I have a couple of sites that run on Cloudflare. I don’t remember what was involved in setting them up, other than changing the DNS settings to point to Cloudflare’s NSs rather than mine, but if I can do it, anyone can!
I’m not a fan of CloudFlare I think from memory that complications arose with dynamic sites and their caching system. CloudFlare works fine on static sites and I suppose I could try setting up a “placeholder” site to store the CSS and image files and link to my other sites.
I would prefer using the free 1GB CDN on Amazon or Google but as mentioned they are remarkably complicated and speciliase in paying customers.
AWS Cloudfront provides 5TB transfer out and 10 million requests per month free.
In addition, for new accounts many more free and discounted services are available for a year.
This being said the complexity of setting up a cdn on aws is because there isn’t really a push button to create a cdn. Creating a cdn on aws requires combining two services. Those services are s3 and Cloudfront.
s3 is an elastic object storage file system. The top level of each storage lets call it a drive is a bucket. A bucket can be made publicly available over the internet but that is not recommended. Instead cloudffront can be used to setup a distribution that exposes an s3 bucket or folder (prefix) within that bucket to the public inernet.
I think this video will explain doing this in detail. It sounds like it does.
I asked about access control because aws actually has some very powerful and flexible access control features. Using what is called federated identities read, write access can be restricted to objects and/or prefixes in s3. This requires using zero-trust signed URLs or signed cookies to authenticate and identify users. That said you can federate users through aws using a provider adaptor and some of the default adaptors provided integrate directly with oauth and saml.
For my own application I’m actually not just storing compiled js, css, and html but data entities in natural form as json documents inside s3. For me this is a very cheap, highly available, scalable solution in comparison to a bulky relational database or even managed nosql db like mongo. All get by id (uuid) requests in the application fetch json flat files from the cdn rather than a physical database.
Lastly s3 objects can be used with Athena. In Athena you can build tables like in MySQL from objects and their contents stored in s3. Once the tables are defined and populated it can be queried using SQL.
I eventually managed to create an account which was not easy. Their validation images are difficult to read and it took several attempts. Then came the telephone SMS validation which is supposed to take up to ten minutes. Three attempts followed by a Support Ticket which wasn’t immediately answered and eventually after at least an hour three SMS notifications arrived!
S3 Bucket created and uploaded half a dozen images and now trying to fathom out how to create the cross-origin link permissions.
I’ve had enough for today and hope to render the images on my webpage tomorrow.
I had this idea about creating file structure mirror images but was unable to open any images if they are in a Bucket sub-directory. I searched and the advice was convoluted and I will have to reread with a clear head in order to understand the solutions.
Anyway I now have another tool in my toolbox will experiment to find the best usage.
If you want to host images, Cloudinary is a great way to go. They can automatically perform smart image resizing, cropping and conversion (favoring WebP if it is supported by the browser) while delivering images via a high speed CDN.
They have a very generous free tier — I don’t pay anything for my personal site and no credit card is required. If you’re not super invested in AWS, they might make a good alternative. You can also have sub-directories.

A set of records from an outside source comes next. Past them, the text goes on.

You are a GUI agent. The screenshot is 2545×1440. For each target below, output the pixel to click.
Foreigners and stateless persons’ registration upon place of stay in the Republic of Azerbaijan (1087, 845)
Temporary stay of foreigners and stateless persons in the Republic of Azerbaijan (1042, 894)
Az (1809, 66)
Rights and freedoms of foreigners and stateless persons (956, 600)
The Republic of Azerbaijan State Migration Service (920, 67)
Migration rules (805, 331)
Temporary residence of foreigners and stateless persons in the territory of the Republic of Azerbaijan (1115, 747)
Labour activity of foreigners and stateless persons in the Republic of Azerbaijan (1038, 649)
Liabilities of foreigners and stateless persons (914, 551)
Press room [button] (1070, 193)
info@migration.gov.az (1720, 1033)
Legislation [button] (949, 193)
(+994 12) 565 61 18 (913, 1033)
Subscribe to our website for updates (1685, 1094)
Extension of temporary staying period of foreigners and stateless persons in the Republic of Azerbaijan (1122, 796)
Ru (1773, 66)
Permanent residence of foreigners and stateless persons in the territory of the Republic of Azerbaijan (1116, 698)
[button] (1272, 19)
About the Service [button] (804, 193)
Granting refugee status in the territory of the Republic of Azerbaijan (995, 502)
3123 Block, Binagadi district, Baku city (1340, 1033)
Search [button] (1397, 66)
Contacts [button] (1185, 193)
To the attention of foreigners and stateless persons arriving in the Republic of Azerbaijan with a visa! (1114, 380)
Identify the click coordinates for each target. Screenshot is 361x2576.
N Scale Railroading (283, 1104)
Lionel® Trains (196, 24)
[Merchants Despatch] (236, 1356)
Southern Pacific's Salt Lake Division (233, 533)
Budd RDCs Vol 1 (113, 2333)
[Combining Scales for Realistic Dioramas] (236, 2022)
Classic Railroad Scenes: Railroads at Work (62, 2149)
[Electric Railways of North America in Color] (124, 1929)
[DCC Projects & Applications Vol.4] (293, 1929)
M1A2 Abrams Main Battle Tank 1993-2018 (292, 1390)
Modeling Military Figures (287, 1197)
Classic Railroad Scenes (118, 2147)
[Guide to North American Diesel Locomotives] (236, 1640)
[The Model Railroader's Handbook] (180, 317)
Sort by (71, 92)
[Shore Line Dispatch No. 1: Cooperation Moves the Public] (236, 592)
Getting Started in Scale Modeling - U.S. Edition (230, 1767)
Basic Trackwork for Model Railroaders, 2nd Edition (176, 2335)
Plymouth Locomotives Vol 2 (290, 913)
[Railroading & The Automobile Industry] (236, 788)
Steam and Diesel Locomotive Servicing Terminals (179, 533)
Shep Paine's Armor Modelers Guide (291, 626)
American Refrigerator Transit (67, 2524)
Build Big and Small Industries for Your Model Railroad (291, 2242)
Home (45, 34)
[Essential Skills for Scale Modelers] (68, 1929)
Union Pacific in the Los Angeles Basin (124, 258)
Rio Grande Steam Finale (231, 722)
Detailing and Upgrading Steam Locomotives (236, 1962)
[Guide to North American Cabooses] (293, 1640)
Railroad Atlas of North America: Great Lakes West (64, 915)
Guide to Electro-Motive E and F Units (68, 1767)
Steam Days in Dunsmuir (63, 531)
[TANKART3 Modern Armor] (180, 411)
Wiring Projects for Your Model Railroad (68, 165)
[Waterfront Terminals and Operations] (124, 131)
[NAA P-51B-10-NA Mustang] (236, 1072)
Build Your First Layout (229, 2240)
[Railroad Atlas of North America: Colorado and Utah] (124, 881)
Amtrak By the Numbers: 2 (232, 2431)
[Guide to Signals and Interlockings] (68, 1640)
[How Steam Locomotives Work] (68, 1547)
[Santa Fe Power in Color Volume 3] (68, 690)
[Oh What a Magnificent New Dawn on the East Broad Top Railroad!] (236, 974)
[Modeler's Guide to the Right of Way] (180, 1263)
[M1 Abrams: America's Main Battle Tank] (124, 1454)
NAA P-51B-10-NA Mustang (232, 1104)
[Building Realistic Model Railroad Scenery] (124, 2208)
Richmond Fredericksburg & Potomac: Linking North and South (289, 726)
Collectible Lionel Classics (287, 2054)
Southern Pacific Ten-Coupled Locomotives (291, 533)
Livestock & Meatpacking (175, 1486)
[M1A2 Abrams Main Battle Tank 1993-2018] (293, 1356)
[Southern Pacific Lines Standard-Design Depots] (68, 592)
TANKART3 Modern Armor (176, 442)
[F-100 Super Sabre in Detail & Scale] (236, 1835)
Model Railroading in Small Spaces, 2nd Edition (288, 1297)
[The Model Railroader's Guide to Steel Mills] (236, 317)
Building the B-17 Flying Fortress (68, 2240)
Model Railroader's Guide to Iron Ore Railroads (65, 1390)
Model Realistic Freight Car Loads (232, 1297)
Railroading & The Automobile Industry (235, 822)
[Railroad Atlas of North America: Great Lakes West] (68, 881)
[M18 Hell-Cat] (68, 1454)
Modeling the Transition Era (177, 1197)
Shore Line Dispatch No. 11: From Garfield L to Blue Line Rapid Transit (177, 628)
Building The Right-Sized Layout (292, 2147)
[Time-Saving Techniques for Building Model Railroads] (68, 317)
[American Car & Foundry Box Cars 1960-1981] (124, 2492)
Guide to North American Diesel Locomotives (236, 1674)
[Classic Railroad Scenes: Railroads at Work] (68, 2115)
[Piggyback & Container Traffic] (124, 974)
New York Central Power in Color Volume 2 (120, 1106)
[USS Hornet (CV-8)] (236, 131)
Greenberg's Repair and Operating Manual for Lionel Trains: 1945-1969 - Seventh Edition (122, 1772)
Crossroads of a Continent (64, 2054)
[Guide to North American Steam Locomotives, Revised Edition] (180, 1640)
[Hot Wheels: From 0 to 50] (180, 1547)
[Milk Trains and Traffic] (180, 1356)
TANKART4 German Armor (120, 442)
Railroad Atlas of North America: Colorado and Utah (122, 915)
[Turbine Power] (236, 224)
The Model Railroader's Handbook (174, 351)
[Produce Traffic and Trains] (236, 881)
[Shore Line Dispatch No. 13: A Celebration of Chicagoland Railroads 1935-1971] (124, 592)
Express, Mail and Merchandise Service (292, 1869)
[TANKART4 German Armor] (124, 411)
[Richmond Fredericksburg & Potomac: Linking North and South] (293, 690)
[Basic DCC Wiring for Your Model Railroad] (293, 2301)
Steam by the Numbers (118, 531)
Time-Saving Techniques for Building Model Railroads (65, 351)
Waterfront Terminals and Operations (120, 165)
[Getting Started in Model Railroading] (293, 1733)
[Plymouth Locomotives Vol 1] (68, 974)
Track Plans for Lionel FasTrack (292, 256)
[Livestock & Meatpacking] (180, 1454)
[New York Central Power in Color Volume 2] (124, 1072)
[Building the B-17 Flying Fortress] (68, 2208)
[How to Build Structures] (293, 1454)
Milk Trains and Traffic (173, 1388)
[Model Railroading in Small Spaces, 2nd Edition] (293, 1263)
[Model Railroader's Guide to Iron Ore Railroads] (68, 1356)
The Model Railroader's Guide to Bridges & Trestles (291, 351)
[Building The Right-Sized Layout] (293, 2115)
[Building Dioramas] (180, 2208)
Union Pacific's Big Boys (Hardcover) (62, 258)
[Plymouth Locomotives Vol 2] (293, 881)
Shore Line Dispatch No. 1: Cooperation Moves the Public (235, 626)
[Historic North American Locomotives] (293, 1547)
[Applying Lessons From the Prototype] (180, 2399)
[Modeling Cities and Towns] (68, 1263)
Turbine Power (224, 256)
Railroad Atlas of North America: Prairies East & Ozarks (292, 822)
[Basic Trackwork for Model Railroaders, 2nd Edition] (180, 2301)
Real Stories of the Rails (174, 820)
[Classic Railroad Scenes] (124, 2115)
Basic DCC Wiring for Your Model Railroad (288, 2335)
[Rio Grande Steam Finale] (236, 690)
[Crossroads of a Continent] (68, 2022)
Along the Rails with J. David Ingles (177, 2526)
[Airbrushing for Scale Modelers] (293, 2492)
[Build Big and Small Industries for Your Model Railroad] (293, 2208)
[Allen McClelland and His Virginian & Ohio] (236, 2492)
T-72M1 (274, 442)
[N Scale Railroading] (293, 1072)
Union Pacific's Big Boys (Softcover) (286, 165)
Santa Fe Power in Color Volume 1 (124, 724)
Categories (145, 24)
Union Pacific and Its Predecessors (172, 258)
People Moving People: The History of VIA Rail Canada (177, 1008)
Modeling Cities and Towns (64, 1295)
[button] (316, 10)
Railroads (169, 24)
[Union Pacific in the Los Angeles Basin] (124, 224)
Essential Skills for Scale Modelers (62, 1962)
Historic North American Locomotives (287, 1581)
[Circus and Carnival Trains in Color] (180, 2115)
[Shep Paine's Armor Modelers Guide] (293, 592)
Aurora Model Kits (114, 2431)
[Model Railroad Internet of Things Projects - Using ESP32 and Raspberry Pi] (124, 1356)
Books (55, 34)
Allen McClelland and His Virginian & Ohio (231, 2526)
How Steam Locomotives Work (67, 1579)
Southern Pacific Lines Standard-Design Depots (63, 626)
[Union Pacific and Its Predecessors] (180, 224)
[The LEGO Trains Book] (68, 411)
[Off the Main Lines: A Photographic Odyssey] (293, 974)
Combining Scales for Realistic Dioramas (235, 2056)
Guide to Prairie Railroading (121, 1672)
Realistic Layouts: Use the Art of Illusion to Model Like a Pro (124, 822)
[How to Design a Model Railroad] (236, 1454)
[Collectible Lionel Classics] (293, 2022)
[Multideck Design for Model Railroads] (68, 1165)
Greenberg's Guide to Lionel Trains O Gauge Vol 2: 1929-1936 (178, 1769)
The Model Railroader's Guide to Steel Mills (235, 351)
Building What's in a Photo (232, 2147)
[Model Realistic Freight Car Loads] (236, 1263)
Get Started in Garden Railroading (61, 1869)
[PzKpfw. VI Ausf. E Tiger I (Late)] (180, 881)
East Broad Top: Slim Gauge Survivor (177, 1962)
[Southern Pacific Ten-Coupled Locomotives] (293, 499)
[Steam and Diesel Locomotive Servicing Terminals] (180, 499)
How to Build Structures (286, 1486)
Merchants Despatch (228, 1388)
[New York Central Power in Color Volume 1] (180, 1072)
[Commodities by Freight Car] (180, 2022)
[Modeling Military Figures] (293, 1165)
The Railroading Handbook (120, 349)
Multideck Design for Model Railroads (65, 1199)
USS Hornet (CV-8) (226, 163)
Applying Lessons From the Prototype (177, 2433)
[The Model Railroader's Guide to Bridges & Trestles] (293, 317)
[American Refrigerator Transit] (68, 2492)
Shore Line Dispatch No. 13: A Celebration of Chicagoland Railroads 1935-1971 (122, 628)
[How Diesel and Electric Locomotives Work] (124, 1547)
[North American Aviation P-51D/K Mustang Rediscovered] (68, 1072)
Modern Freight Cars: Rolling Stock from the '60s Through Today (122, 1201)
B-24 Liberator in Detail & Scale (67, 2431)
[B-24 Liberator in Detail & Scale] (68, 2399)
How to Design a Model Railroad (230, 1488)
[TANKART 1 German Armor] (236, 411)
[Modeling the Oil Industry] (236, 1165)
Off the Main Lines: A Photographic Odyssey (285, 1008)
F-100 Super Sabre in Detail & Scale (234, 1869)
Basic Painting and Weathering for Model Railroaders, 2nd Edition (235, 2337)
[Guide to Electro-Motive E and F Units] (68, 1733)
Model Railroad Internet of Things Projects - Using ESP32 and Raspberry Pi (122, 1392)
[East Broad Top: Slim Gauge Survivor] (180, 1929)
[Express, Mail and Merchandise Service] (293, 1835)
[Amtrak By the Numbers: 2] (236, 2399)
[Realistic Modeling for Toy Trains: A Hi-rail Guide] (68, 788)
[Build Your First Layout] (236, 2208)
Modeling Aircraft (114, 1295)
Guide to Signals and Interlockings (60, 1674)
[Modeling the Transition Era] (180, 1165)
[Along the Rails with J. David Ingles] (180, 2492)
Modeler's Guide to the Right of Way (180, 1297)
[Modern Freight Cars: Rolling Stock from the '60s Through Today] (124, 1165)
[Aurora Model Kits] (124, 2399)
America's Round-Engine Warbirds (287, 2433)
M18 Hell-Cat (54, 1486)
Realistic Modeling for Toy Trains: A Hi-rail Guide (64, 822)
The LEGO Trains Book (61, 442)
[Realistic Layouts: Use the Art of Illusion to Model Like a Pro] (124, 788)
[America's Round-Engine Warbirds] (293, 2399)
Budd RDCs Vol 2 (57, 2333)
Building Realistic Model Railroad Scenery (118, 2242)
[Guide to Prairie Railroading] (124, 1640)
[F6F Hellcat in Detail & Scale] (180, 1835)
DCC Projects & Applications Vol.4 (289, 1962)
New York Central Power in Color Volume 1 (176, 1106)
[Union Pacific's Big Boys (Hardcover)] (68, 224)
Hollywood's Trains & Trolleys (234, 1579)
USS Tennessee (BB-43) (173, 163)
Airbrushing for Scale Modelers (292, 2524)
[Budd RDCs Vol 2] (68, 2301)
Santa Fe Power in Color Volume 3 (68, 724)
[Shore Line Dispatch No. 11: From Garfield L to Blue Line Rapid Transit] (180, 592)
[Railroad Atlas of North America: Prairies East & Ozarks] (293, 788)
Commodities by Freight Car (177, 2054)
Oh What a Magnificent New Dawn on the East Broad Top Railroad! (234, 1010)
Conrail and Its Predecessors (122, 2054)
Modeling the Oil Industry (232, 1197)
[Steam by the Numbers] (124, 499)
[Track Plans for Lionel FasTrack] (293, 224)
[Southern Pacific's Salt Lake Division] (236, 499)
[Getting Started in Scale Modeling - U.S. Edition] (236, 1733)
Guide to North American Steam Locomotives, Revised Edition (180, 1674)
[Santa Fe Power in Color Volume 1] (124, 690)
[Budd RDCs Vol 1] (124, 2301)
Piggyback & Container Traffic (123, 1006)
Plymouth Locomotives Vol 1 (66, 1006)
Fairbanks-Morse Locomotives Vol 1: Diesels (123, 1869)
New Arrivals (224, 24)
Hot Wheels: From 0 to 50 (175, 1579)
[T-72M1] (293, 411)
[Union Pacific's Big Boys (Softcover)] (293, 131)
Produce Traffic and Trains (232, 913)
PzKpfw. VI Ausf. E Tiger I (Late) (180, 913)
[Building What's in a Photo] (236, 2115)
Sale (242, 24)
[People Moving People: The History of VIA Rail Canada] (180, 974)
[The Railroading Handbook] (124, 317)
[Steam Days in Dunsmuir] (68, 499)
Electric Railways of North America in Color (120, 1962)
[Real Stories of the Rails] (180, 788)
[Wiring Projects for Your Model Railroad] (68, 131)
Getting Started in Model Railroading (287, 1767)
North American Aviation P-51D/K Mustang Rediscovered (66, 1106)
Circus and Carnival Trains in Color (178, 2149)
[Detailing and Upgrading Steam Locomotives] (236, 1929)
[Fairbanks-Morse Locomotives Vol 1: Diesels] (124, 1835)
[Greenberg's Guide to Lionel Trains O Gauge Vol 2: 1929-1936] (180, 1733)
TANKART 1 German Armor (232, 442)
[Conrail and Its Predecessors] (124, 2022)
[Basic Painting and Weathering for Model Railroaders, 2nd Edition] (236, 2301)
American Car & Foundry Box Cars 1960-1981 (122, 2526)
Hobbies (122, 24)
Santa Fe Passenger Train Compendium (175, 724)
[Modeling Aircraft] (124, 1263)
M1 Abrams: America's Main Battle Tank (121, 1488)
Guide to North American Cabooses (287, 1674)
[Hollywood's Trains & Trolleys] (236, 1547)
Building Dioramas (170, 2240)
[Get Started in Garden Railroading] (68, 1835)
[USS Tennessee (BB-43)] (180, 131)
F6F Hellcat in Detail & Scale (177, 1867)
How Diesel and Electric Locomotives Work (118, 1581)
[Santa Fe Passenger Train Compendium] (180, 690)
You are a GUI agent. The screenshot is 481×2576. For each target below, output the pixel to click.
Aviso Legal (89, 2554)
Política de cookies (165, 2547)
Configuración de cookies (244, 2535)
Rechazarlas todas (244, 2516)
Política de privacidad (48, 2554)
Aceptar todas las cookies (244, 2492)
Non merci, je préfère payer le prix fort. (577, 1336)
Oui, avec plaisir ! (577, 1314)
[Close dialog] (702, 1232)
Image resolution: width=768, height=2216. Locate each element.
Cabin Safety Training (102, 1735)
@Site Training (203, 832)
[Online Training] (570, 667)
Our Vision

I was actually using cloudinary for a while. I ultimately made the decision to move to s3 because it would be much less expensive long term and didn’t require many of added media manipulation features. At the time I didn’t have a great understanding of fine grained access control which is now a huge benefit of aws. I also have a creative cloud subscription and it has been on my mind if that could used as a public facing cdn as well. That said s3 and aws is working out well for my side project purposes. Much of that knowledge is directly connected to my professional work as I’m able to speak and provide actually detailed solutions for cloud migrations even bypassing custom rest apis and communicating directly with services in the cloud like s3 in the browser.
This prototype demonstrates securely fetching objects from a s3 bucket directly in the browser using zero-trust signed http requests for calls to the rest api. There is a basic server-side proxy to circumvent cors but other than that http request is created and signed in the browser and sent directly to s3 rest api without a need for any custom middle layer.
This is the Typescript s3 implementation of that with the signHttpRequest method at the very bottom. Instead of using the s3 sdk the http request is manually created so it can be signed using that method.
This is the request that hits aws s3 directly through a basic proxy which would be v4 signed.
These two solutions combined effectively provide a feature rich, low cost, highly available, auto scaling, secure alternative to a traditional relational database or even something like mongo. Not to mention fine grained access control can be taken full advantage of using signed urls to communicate with each service through federated identities in aws cognito.